- **Exercice court 1**: Combien de lignes contiennent la chaîne "icon" ? Comptez en tenant compte de la casse et ne donnez que le nombre.

Le gênant coup de fourche de Lionel Dugerdil
Le président de l’UDC Genève a frappé le visage de son voisin avec cet instrument agricole. Problème: son parti ignorait sa condamnation pour lésions corporelles. Il se serait montré menaçant lorsque des explications lui ont été demandées
A Satigny, sa commune de résidence, tout le monde l'affuble du sympathique surnom de «Poopi». Mais Lionel Dugerdil, vigneron, député UDC et fraîchement désigné président de la section cantonale du parti, dévoile progressivement un tempérament plus ténébreux. C'est ce que révèle Blick, qui a consacré plusieurs articles depuis une année sur ses différents démêlés judiciaires, comprenant une condamnation pour de la violence physique exercée sur une personne.
Au sein de l'UDC, l'affaire de trop semble avoir été la divulgation le 13 janvier du verdict rendu en mars 2022 par le Tribunal de police pour lésions corporelles simples et dommages à la propriété, pour avoir notamment frappé un voisin au visage avec une fourche. Il n'a pas fait appel et, contacté par Le Temps, dit assumer cette violence destinée à protéger son fils contre cet individu qui se serait montré menaçant: «Face à un tel colosse, je le referais sans hésiter. D'ailleurs, la justice a reconnu que j'ai agi en état de légitime défense.»

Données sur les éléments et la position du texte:
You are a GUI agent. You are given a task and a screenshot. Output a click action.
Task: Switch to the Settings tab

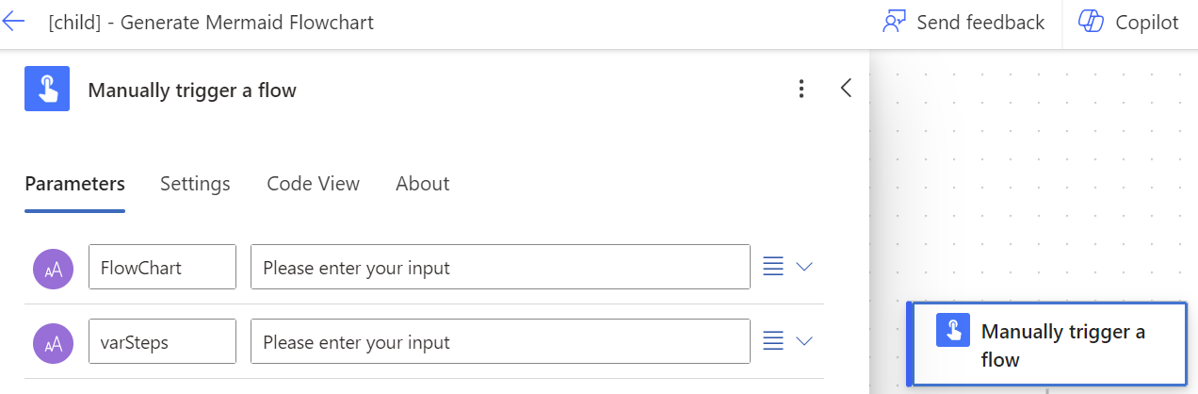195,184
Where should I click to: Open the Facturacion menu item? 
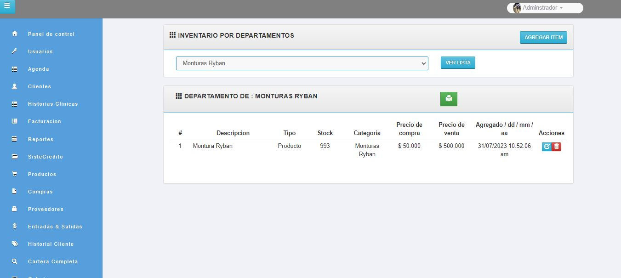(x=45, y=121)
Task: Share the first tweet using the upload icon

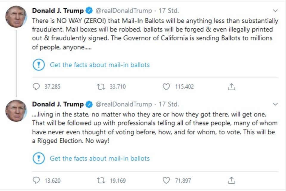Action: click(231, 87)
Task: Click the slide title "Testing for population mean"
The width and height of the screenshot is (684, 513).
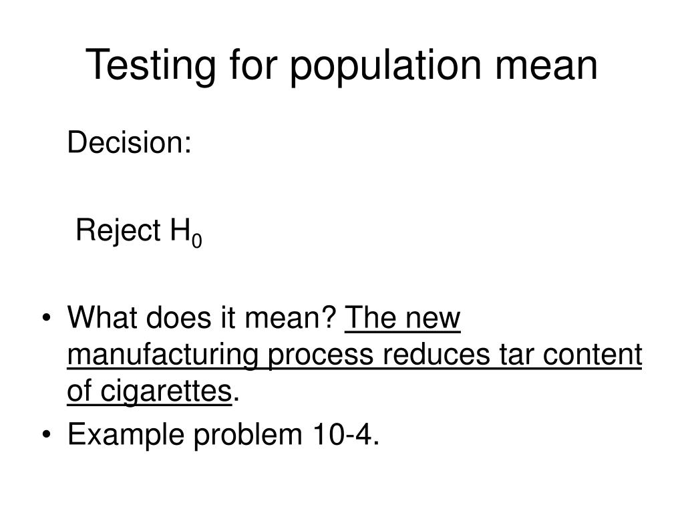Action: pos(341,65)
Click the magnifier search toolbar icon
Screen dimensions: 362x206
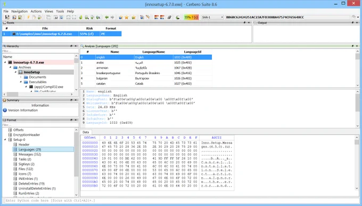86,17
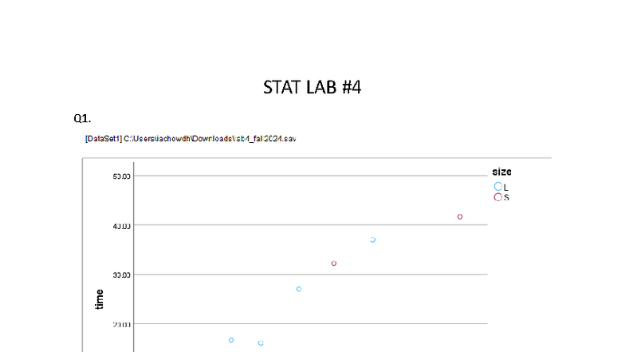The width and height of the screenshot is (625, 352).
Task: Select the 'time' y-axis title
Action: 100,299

--

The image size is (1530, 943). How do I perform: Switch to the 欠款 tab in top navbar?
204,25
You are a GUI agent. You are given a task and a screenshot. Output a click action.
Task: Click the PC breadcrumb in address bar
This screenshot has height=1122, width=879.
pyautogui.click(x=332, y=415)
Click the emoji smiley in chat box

- **Exercice court 2**:
Répondez à ces questions sur l'article consacré à Lionel Dugerdil :
(a) Quel surnom lui donne-t-on à Satigny ?
(b) En quel mois et quelle année le Tribunal de police a-t-il rendu son verdict ?
(c) Avec quel instrument a-t-il frappé son voisin au visage ?

- **Corrigé de l'exercice 1**: 2

- **Corrigé de l'exercice 2**:
(a) «Poopi»
(b) En mars 2022
(c) Une fourche